23 For rebellion is like the sin of divination,
and arrogance like the evil of idolatry.
Because you have rejected the word of the Lord,
he has rejected you as king.”
 
=pablope;9690610]
Prior to the Protestant revolt…of 1521…how many variations of the Christian faith were there?One? two? several thousands?
there were a number of them, even before the Great Schism.
What is also true, is that prior the 1521…there was only one Christianity…and it did not encompass many religions.
And that Christianity believed in…the Real presence, the Marian dogmas, oral confession, purgatory…had one way of worship…the Mass…this is just scratching the surface of what Christianity was prior to 1521.
On marian dogmas, it depends on which ones you mean.

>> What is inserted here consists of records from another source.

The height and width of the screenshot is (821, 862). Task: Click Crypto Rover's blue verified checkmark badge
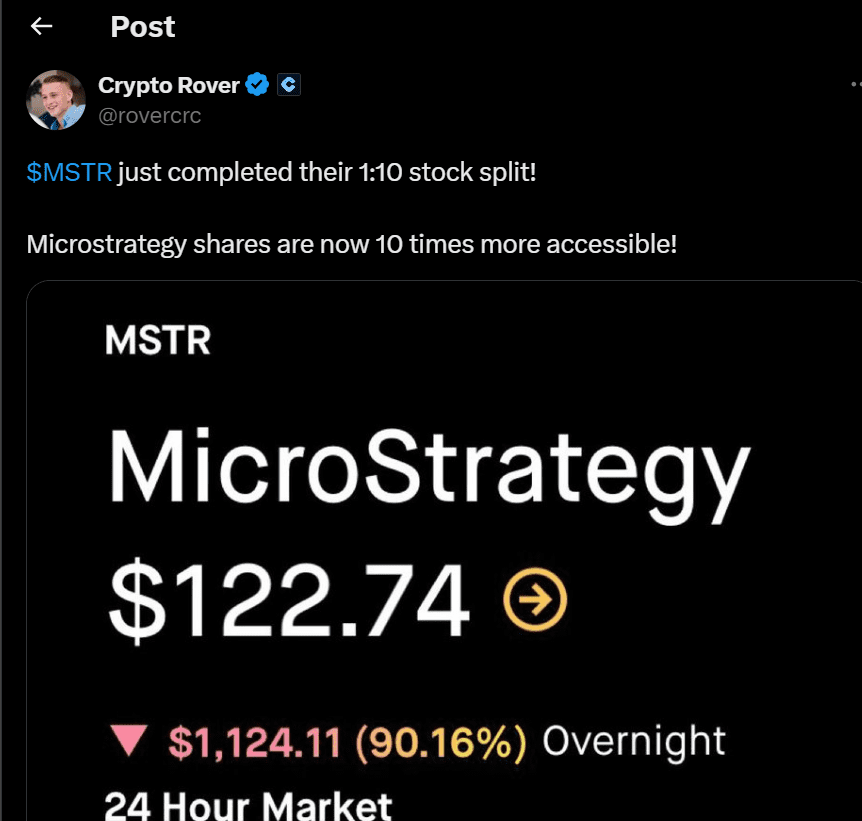257,85
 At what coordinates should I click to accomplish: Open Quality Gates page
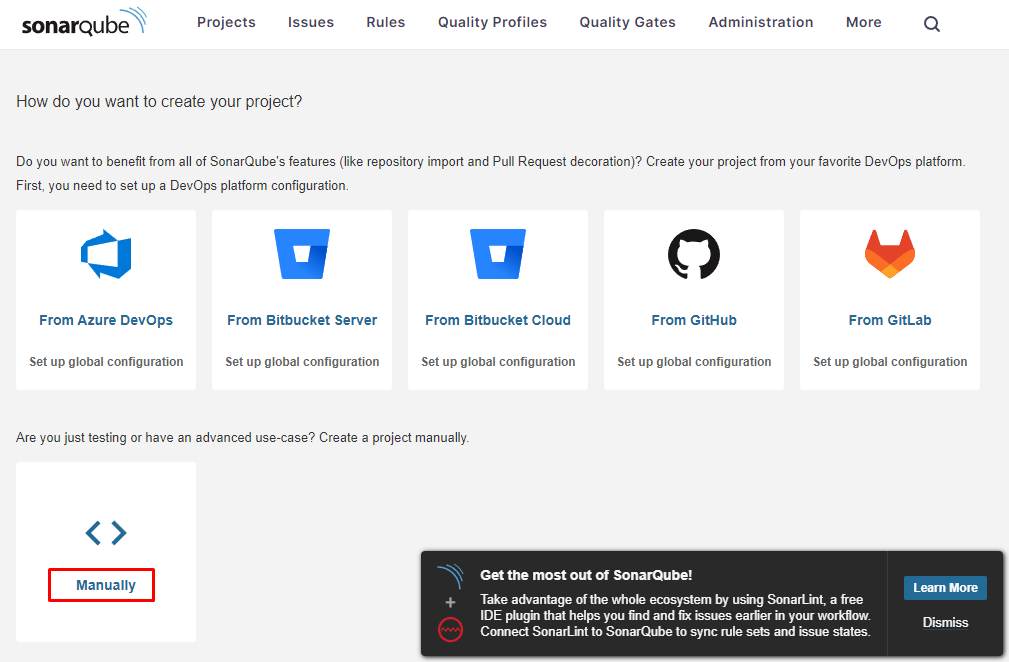click(628, 22)
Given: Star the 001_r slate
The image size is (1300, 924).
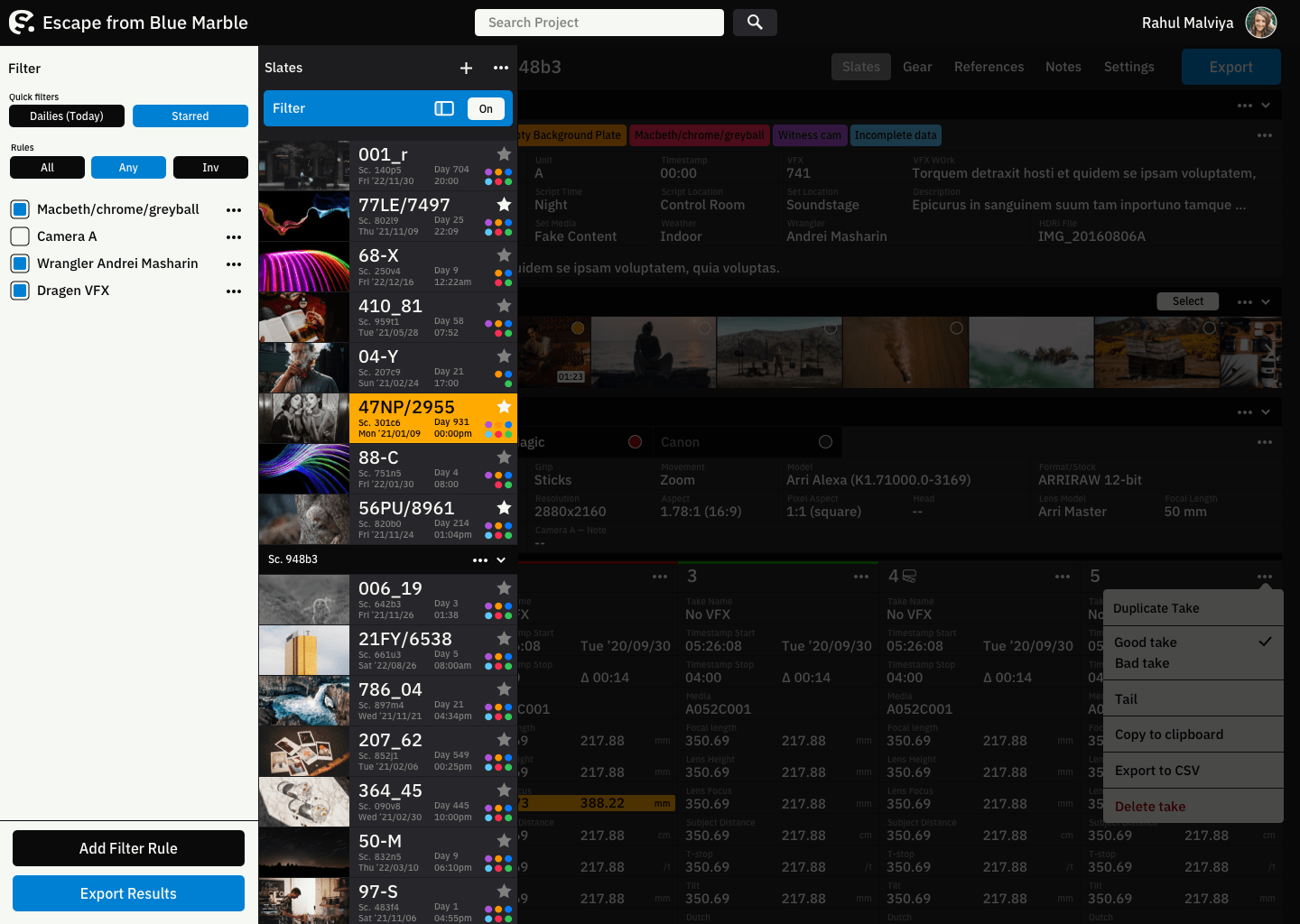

Not only wre some of them not held by both east and west, but also some were not dogmas until after 1521.
The CC came first…before the Bible was produced…or any of the NT writings were written. So may I ask…how could the CC produce a work that contradicted it?
When you say Catholic Church, you of couse mean the pre-schism Church, now in schism.
Actually…I would protestantism is not that wholly true and complete Christian faith…since Protestantism was borned of the disobedience of Luther…
I assume you here mean this:
817 In fact, "in this one and only Church of God from its very beginnings there arose certain rifts, which the Apostle strongly censures as damnable. But in subsequent centuries much more serious dissensions appeared and large communities became separated from full communion with the Catholic Church - for which,** often enough, men of both sides were to blame.**"269 The ruptures that wound the unity of Christ’s Body - here we must distinguish heresy, apostasy, and schism270 - do not occur without human sin:Where there are sins, there are also divisions, schisms, heresies, and disputes. Where there is virtue, however, there also are harmony and unity, from which arise the one heart and one soul of all believers.271
Seemingly, there was disobedience on both sides, from which we all the wounds of division.

and,
818 "However, one cannot charge with the sin of the separation those who at present are born into these communities [that resulted from such separation] and in them are brought up in the faith of Christ, and the Catholic Church accepts them with respect and affection as brothers . . . . All who have been justified by faith in Baptism are incorporated into Christ; they therefore have a right to be called Christians, and with good reason are accepted as brothers in the Lord by the children of the Catholic Church."272
IOW, I assume you mean not that protestants (meaning simply and generally non-Catholic western Christian communion members) are not Christian in the Baptismal sense, or that protestant communions are not Christian, just that they have a lack of the fullness of truth. Correct?

Jon
 
But what Jesus says to Peter is “upon this rock I will build my church” which can certainly mean the Christian faith, or the body of believers who follow Christ. It is true that Christianity encompasses many religions–some that are radically different and some that are are only mildly different, usually in ceremonial functions. But the worship of Jesus and the recognition that he is the way the, the truth, and the life is present in all true Christian churches. Is there any other evidence in the Bible that specifies the Catholic Church as the one true Christian faith?
Jesus said, I will build my church…How many autonomous churches did Jesus establish here on earth?
 
On marian dogmas, it depends on which ones you mean. Not only wre some of them not held by both east and west, but also some were not dogmas until after 1521.
That Catholic Belief A is not formally defined until Moth, Day, Year, is not an indication that it only came to be believed on Month, Day, Year.
 
MatthewMark;9688522]But what Jesus says to Peter is “upon this rock I will build my church” which can certainly mean the Christian faith, or the body of believers who follow Christ.
Yes, the church built on Peter is comprised of the body of believers who follow Christ. 👍
It is true that Christianity encompasses many religions…
Just one religion with many autonomous churches established by mere men, with the exception of the church founded by God, on Pentecost.
 
But the worship of Jesus and the recognition that he is the way the, the truth, and the life is present in all true Christian churches.
Sure. Until they start discussing doctrine. 😉

It reminds me of a thought that occurred to me as I was reading the curriculum of our parish Vacation Bible School this summer. It is essentially a Protestant program and as I read the curriculum there was nothing in it that was contrary to Catholicism.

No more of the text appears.